• **Exercise directions**
Exact reproduction of every record is required, and pictures are to be excluded.
*** Begin section ***
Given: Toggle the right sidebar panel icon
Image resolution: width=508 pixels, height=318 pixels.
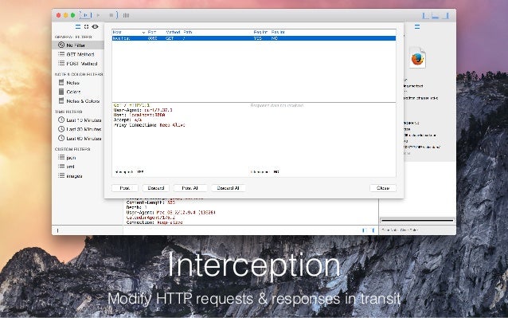Looking at the screenshot, I should [446, 15].
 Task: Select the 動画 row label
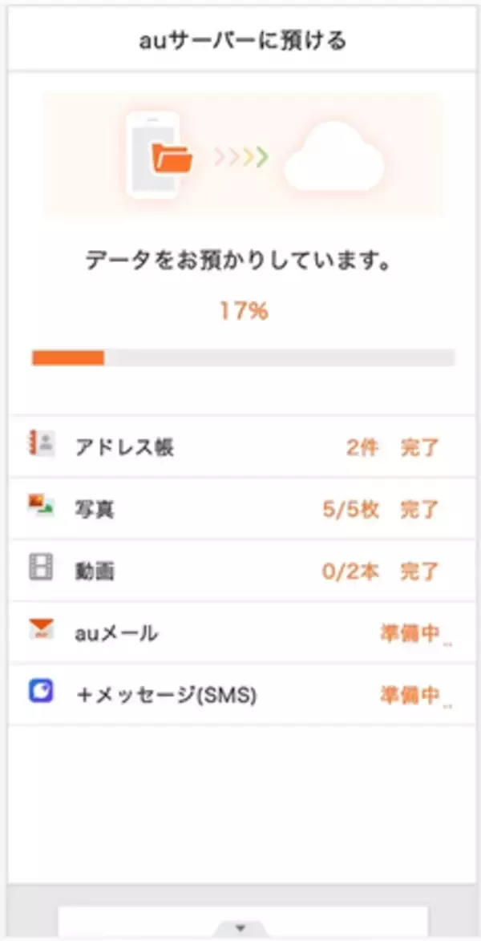click(x=95, y=571)
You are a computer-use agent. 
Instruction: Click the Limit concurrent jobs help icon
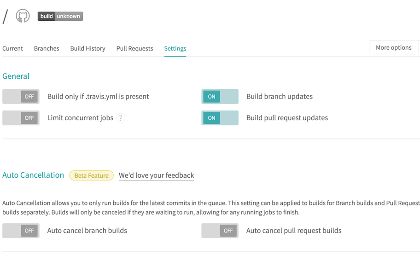120,118
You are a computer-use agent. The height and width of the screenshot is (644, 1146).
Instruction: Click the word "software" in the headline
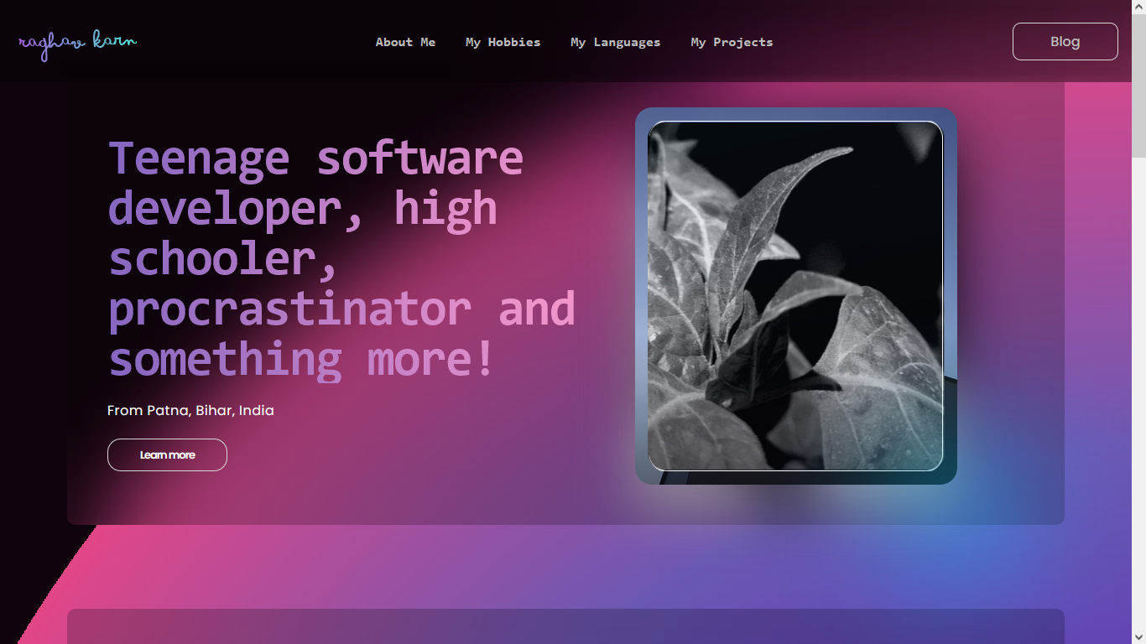pyautogui.click(x=419, y=158)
*** End section ***
• **Response to this task**
Given: Toggle the right sidebar panel icon
Image resolution: width=508 pixels, height=318 pixels.
Looking at the screenshot, I should [446, 15].
 Task: Select the 動画 row label
click(x=95, y=571)
You are a computer-use agent. 
Instruction: Click the Limit concurrent jobs help icon
120,118
You are a computer-use agent. The height and width of the screenshot is (644, 1146).
Instruction: Click the word "software" in the headline
pyautogui.click(x=419, y=158)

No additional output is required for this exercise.